When constitutional conventions are breached, they may have serious political implications nationally and internationally. In the case of Madzimbamuto v Lardner Burke [1969], the white minority government of Southern Rhodesia issued a unilateral Declaration of Independence from Britain in 1965. Consequently, the UK parliament passed the Southern Rhodesia Act 1965 declaring that it remained part of the UK dominion territories. The validity of the Act was challenged on the basis that there was an established convention that the UK parliament would not legislate for Rhodesia without the consent of their government. The Privy Council refused to enforce the convention, holding that Parliament could pass any legislation it wished including legislation that ran contrary to existing legislation. Lord Reid stated that ‘ their lordships in declaring the law are not concerned with conventions, they are only concerned with the legal powers of parliament.
In the case of AG v Jonathan Cape Ltd [1976], the attorney general sought to obtain an injunction preventing the publication of a former MP’s book. As publication did not come under the official secrets act, the convention of collective cabinet responsibility was cited as grounds to prevent Publication as the book detailed dissent within the cabinet. It was held that it was no longer in the public interest to prevent publication as no issues of national security were involved. It was emphasized that the courts could have prevented publication in the public interest, thereby recognizing the convention of collective responsibility and other factors such as confidentiality.
These two cases demonstrate that whilst the courts recognize the existence of constitutional conventions, they are not prepared to enforce them directly, however, if they indirectly give rise to legal proceedings the court may enforce obligations. The Supreme Court reinforced that the courts cannot enforce conventions in the case of R (Miller) v Secretary of State for Exiting the European Union [2017] emphasizing that conventions operate in the political sphere alone, adding a reference to the Sewell convention did not turn that convention into a legal rule, therefore, despite triggering Article 50which may breach the Sewell convention, there would be no legal remedy.
There are a number of reasons why constitutional conventions have developed and their purpose of them:
- to limit the wide legal powers of the monarch without causing constitutional upheaval. This is necessary it is unacceptable in a modern, democratic society for an unelected monarch to have wide powers.
- To enable the constitution and government to operate effectively and flexibly. This is of importance as political repercussions may occur as a result of a breach eg a constitutional crisis as a result of the monarch's refusal to give Royal Assent for a Bill passed in the houses of commons and lords.

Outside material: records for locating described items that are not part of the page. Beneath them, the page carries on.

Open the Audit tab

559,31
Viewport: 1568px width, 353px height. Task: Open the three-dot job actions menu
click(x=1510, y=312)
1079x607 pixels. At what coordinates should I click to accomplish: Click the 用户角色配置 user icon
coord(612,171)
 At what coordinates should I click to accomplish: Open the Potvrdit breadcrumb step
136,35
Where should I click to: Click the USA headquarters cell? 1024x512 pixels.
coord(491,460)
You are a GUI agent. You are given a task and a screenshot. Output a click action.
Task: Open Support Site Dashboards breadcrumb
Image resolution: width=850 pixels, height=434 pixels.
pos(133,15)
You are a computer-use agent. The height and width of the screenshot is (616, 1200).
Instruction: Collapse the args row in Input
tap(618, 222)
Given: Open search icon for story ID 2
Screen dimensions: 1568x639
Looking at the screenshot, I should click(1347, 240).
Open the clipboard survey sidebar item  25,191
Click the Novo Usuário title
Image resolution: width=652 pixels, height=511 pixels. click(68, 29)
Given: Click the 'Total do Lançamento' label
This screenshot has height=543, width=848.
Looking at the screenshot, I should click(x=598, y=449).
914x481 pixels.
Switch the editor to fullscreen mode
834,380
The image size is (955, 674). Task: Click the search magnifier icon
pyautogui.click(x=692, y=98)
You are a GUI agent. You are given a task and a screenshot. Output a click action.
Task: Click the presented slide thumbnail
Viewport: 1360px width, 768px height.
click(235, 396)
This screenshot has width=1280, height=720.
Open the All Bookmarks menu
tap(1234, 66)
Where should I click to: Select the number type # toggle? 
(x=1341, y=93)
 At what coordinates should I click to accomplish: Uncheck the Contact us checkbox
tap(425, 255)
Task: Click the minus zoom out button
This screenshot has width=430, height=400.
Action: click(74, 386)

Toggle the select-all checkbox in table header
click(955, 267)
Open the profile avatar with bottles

- There would be legislative deadlock if the monarch failed to appoint a prime minister who could command the confidence of the House of Commons and also deadlock if the government refused to resign in the event of a no-confidence vote.
- To ensure that the government is accountable to Parliament for its actions, preventing abuse of powers.
- To maintain the separation of powers between the different branches of the state, in order to facilitate the system of ‘checks and balances and preserve the independence of the judiciary.
- To supplement legal rules. Conventions interact with legal rules to enhance the operation of government.
- To help the constitution adapt to changing social, political, and economic circumstances. Eg 2016 EU referendum.
In conclusion, under the UK constitution, conventions play a crucial role by limiting the powers of the legislature, promoting the smooth functioning of democracy, and protecting the fundamental rights of citizens. Consequently, Caroll's (2013) statement that law and convention are very closely connected in a functional sense appears to be accurate.